Effect of Breast Milk on Hospital Costs and Length of Stay

Advances in medical technology and treatment modalities have dramatically increased survival of very low birth-weight (VLBW) infants weighing less than 1500 g. The cost of hospitalization is inversely related to birth weight and gestational age making the care provided to VLBW infants to be exceedingly expensive (Gilbert WM et al Obstet Gynecol. 2003;102(3):488-492). A recent publication from the University of Florida and the Medical University of South Carolina in Advances in Neonatal Care, describes the effect of breast milk on hospital costs and length of stay

The authors indicate that more recent findings indicating average length of hospitalization for VLBW infants to be between 35.6 and 68.1 days and that hospital costs for VLBW infants have been shown to range from $52,300 to $250,569 depending on gestational age and birth weight. Complications that prolong length of stay and increase hospital costs in this population include necrotizing enterocolitis, late-onset sepsis and feeding intolerance issues.
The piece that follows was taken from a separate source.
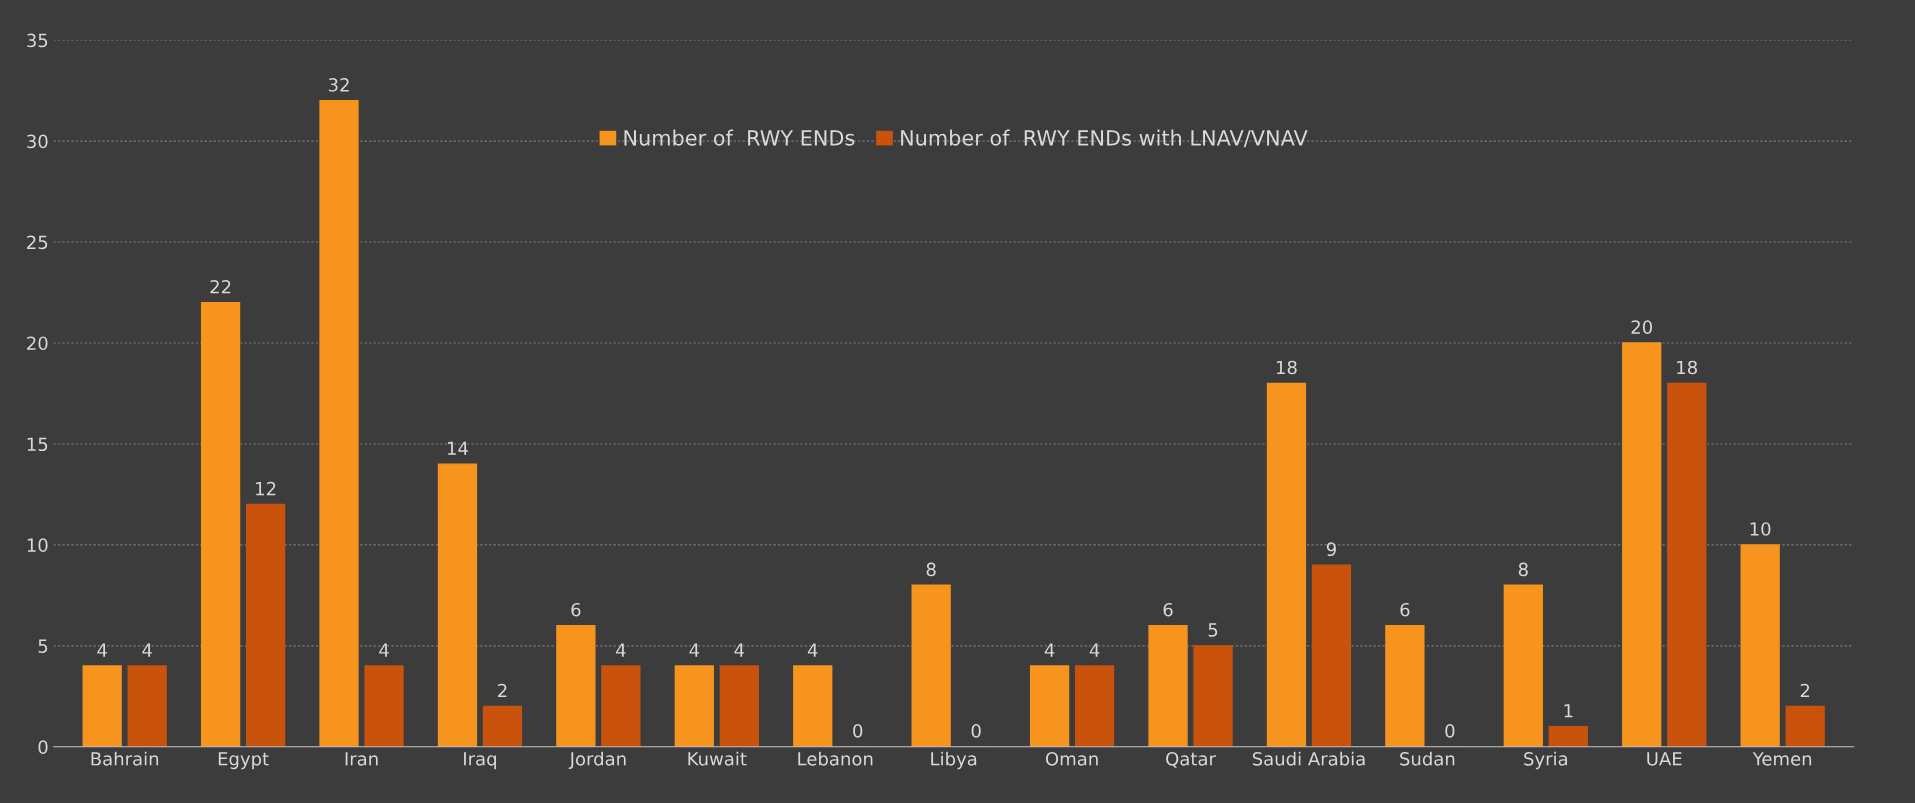  Describe the element at coordinates (1664, 759) in the screenshot. I see `x-tick-label: UAE` at that location.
The authors conducted a retrospective analysis of 80 infants weighing less than 1500 g born prior to 32 weeks’ gestation between January 2004 and January 2009. The purpose was to assess whether provision of at least 50% breast milk feedings will affect days to discharge and cost of hospitalization. No significant differences were found between total costs, length of stay, or discharge weight. Although not statistically significant, infants who received at least 50% breast milk feedings weighed slightly less than those infants fed formula (997.9 g vs. 1090.85 g) and were born at a slightly lower gestational age (27.4 weeks vs. 28.2 weeks). The authors discuss whether the end point of at least 50% breast milk feedings was sufficient and whether a higher percentage of human milk feedings may have resulted in a shortened length of stay. They also posited whether extending the study’s cope beyond the initial NICU hospitalization may have also resulted in a further reduction of costs through the first year of life.
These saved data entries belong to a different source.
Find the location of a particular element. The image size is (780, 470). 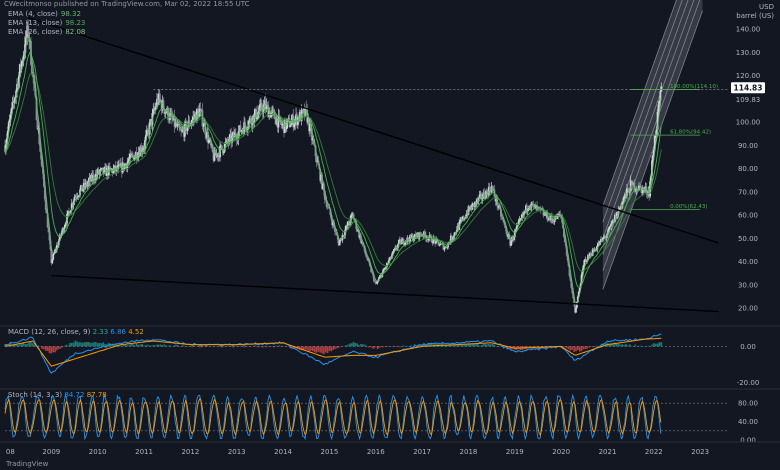

macd-legend-v3: 4.52 is located at coordinates (136, 332).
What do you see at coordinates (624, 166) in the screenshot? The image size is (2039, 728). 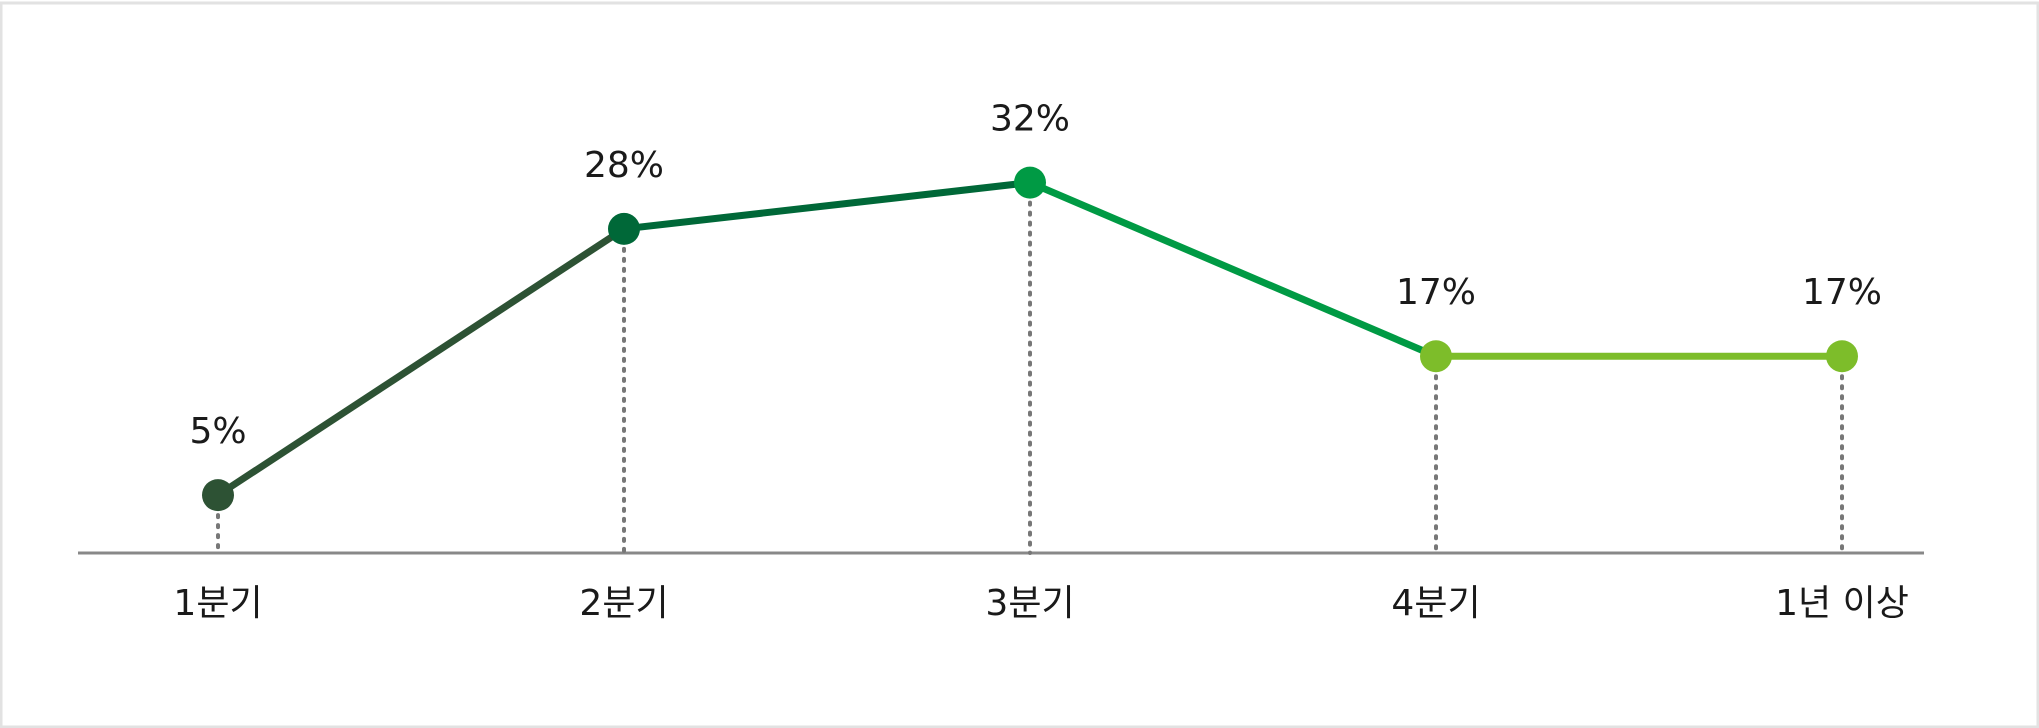 I see `value-label: 28%` at bounding box center [624, 166].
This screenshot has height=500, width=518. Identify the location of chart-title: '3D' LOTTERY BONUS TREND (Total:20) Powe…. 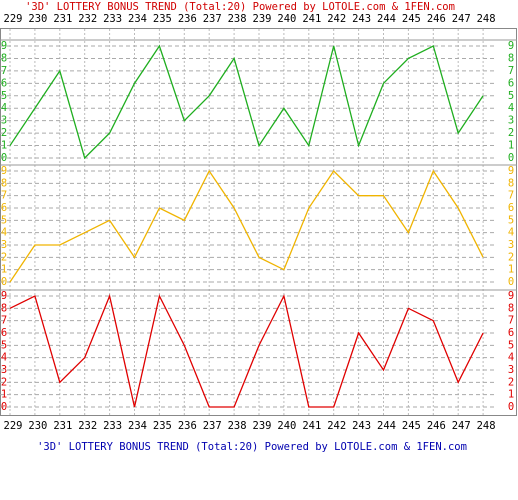
(240, 7).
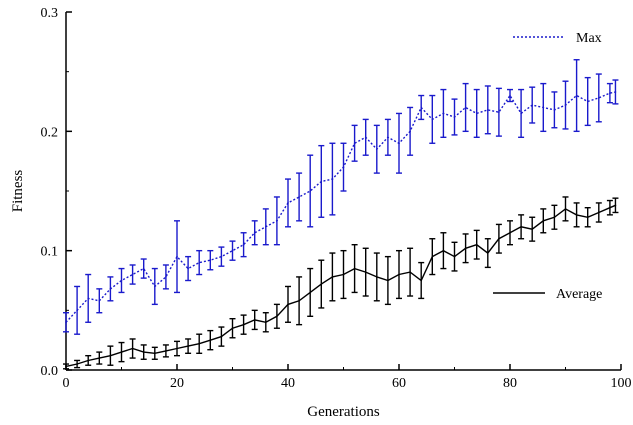 The image size is (633, 425). I want to click on y-axis-title: Fitness, so click(18, 192).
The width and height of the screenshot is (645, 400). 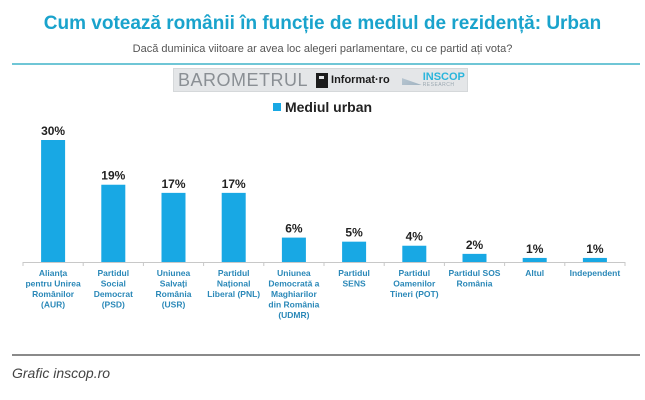 I want to click on barometrul-logo: BAROMETRUL, so click(x=244, y=80).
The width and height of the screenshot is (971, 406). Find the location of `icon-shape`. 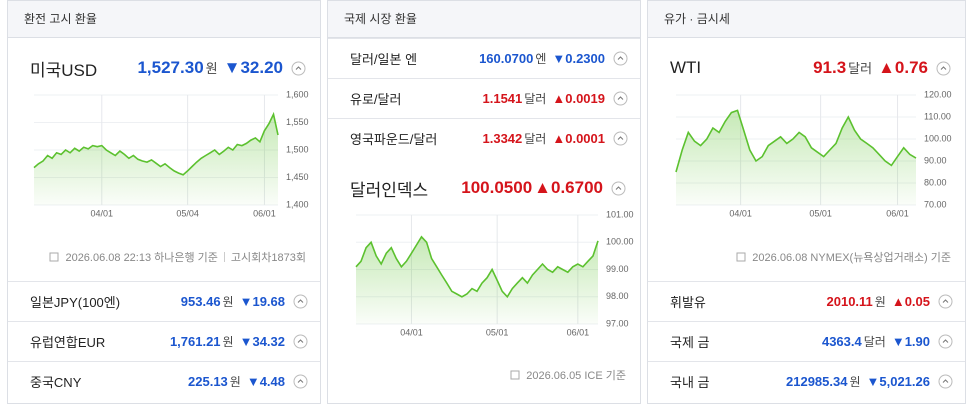

icon-shape is located at coordinates (741, 257).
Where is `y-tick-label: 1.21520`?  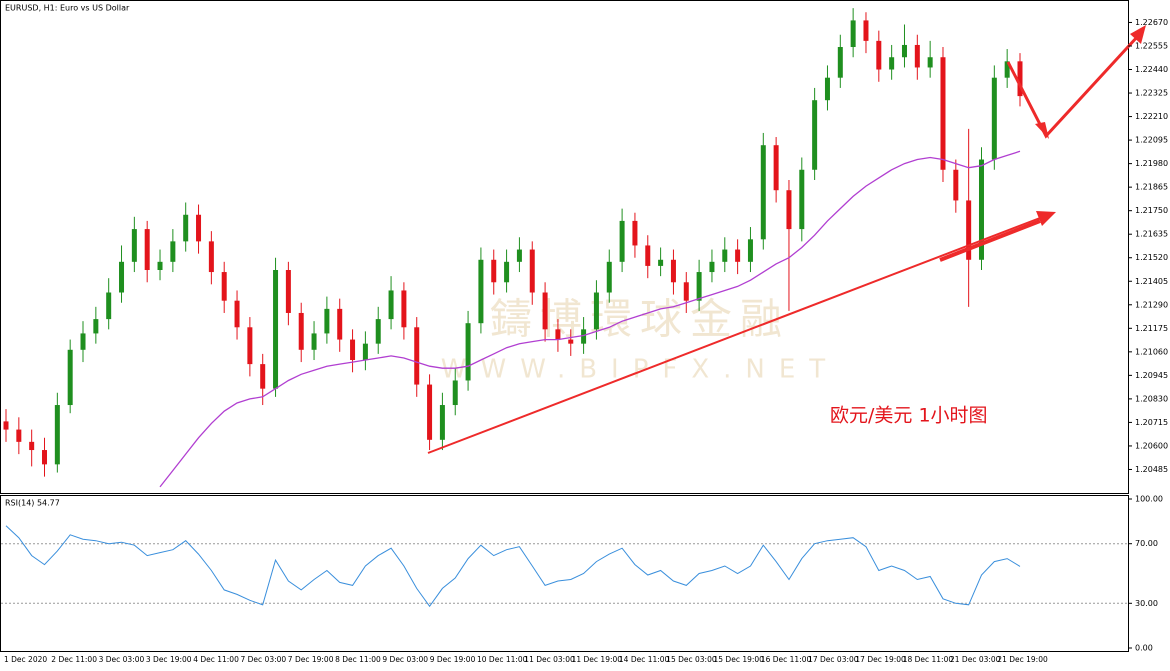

Finally, the potential expense of providing breast milk to VLBW infants was not taken into account in the study. The authors note that formula is provided by formula companies without charge in most NICU’s. Provision of human milk to infants in the NICU may be more expensive because of the associated costs from hospital-grade breast pumps, containers, nursing time for maternal teaching and support, feeding preparation, milk freezers and the use of lactation consultants. The authors note that little research has been reported concerning the total cost of providing human milk to infants in the NICU.

Breastfeeding Protects Against Current Asthma

The protective effect of breastfeeding on the development of asthma has been conflicting. A prospective birth cohort study (Silvers, et al 2011) detailing information about infant feeding and duration of “exclusive breastfeeding” and “any breastfeeding”. 1105 infants enrolled in the study. This data was matched with a primary outcome of “current asthma” and “current wheezing” at 2,3,4,5, and 6 years of age as a secondary outcome measurement .information about wheezing and current asthma was collected.
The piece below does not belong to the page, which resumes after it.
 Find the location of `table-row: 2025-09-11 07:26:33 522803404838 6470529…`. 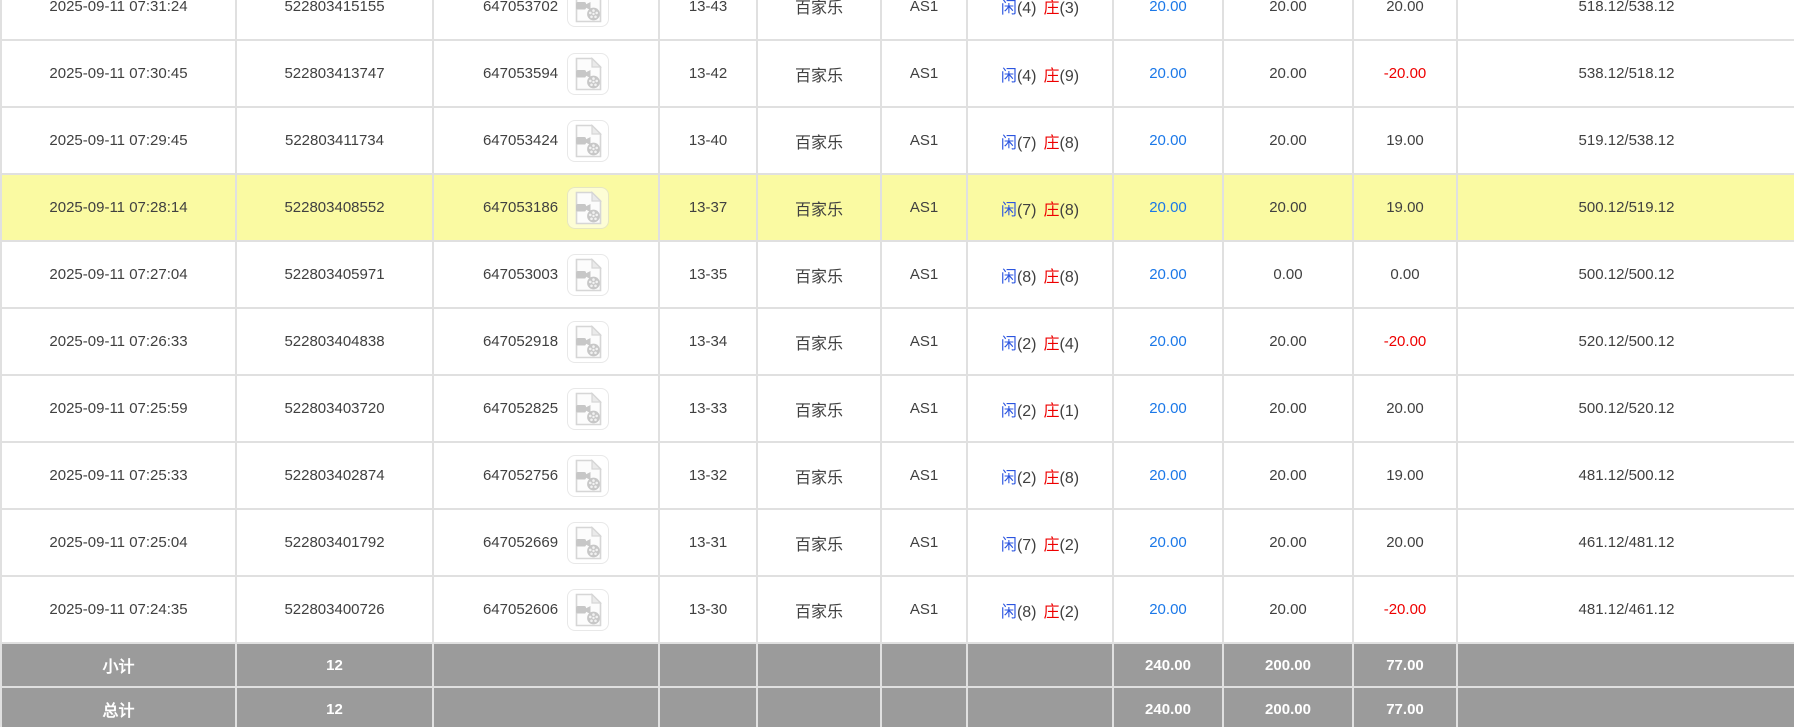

Results supported that breastfeeding, especially exclusive breastfeeding, continued to protect against current asthma from 2 to 6 years of age. The degree of protection for each month of exclusive breastfeeding across the whole cohort decreased from 21% at 15 months to around 9% at 6 years. The authors note that if every infant in the cohort had been exclusively breastfed for 6 months, as is currently recommended by the World Health Organization (and the American Academy of Pediatrics), current asthma would have been reduced by 50% at 2 years, 42% at 3 years, 30% at 4 years, 42% at 5 years and 32% at 6 years. Further exploration of the data revealed that protection associated with exclusive breastfeeding was more pronounced in atopic children beyond 3 years of age.